Looking carefully at how schools are doing has become an overriding concern in American political and educational circles during recent years, and the Coalition of Essential Schools rightly comes in for its fair share of scrutiny. But many in the Coalition fear that, like that giant telescope, the push for accountability may soon overshadow the very classroom change it aims to stimulate. The questions people ask are tough and various, but in the end they come down to one: “Is there any evidence that students do better when they attend Essential Schools?” This goes to the vulnerable heart of Essential school reform; and precisely because it is so complicated, it may tempt schools in the midst of change to offer simplistic or skewed responses that could skirt the real issues involved.

The chief problem in coming to an answer, of course, is that the question of how Essential Schools are doing can be approached from so many different perspectives. How students are doing on conventional measures like basic skills test scores, attendance rates, graduation rates, and college acceptances is easy enough to measure. But how do we track their thoughtfulness, their originality or creativity, their ability to handle the ill-structured problems that show up in real life? If the aim is to tell whether the Coalition itself is a success, do we judge that by the number of schools involved, or by the depth of what is going on in those schools? Is the assessment aimed at quality control–making all Essential Schools “stand for” the same thing–or does it attempt to assess diverse grass-roots efforts despite wide variations in practice? And what is at stake in being seen as a success–higher teacher salaries, more professional development, or a school’s very existence in a marketplace that involves more and more choice?
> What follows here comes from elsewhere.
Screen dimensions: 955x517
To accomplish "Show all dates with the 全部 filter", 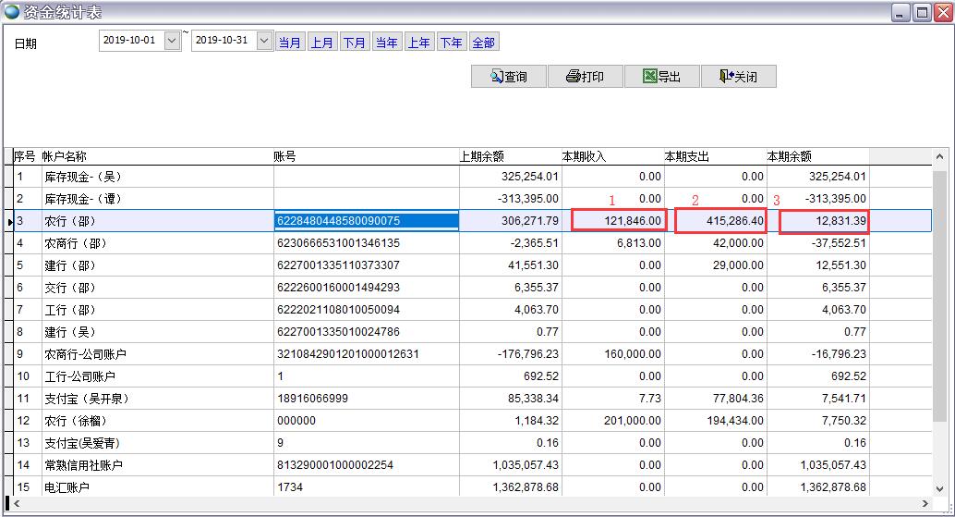I will point(484,43).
Without a context that acknowledges such questions, any drive for accountability must run aground. Still, self-evaluation is a critical part of the Essential Schools effort, and the struggle to frame that evaluation in terms that are both thoughtful and precise, both qualitative and quantitative, has occupied the Coalition increasingly in recent years. On top of efforts launched by leaders in state government and academic circles, the recent education initiative of the Bush Administration has added impetus to the search for ways to make assessment richer, fairer, and deeper. Key Coalition figures serve on many of the national groups in government, academia, and business that are examining accountability and testing issues. And major projects within the Coalition will soon begin to track student progress over the long term.
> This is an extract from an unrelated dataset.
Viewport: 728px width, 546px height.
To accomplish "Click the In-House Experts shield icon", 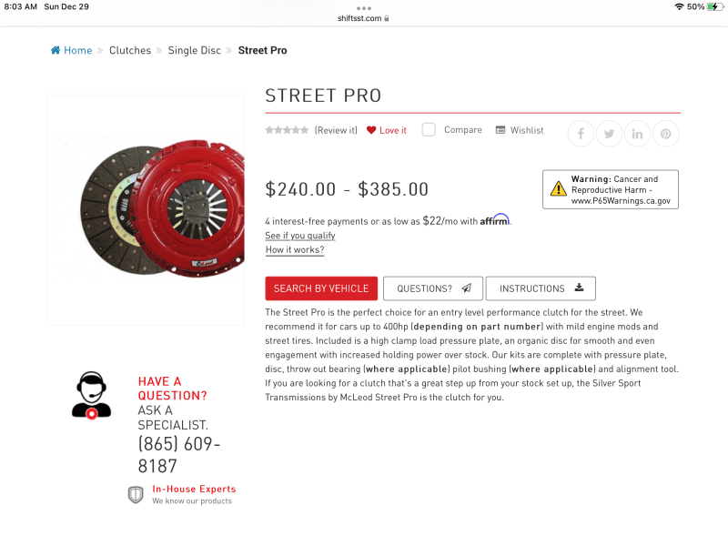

Serving as an umbrella over these in-house efforts is a new Coalition unit known as Taking Stock. Under its aegis, a nine-year longitudinal study following Essential School students through high school and the five years afterwards will soon begin. Already underway is a concerted attempt to gather similar information from Coalition member schools on the progress of their students along carefully framed measures. And soon to be formed is a high-level panel of outside advisers to review the work of Taking Stock as well as external studies of the Coalition, and to make recommendations regarding additional assessment research.

What and How to Compare?

One of the key Essential School principles prods teachers to plan their classes backwards from some demonstrable way students can exhibit mastery at the course’s end–not by requiring students to regurgitate textbook facts, that is, but by asking them to link concepts across the disciplines, think on their feet, speak and write persuasively about things that matter to them. What should result, the Coalition argues, is a system of assessment that relies primarily on performances or exhibitions (either at a course’s end or at graduation), and on portfolios of student work demonstrating progress over time.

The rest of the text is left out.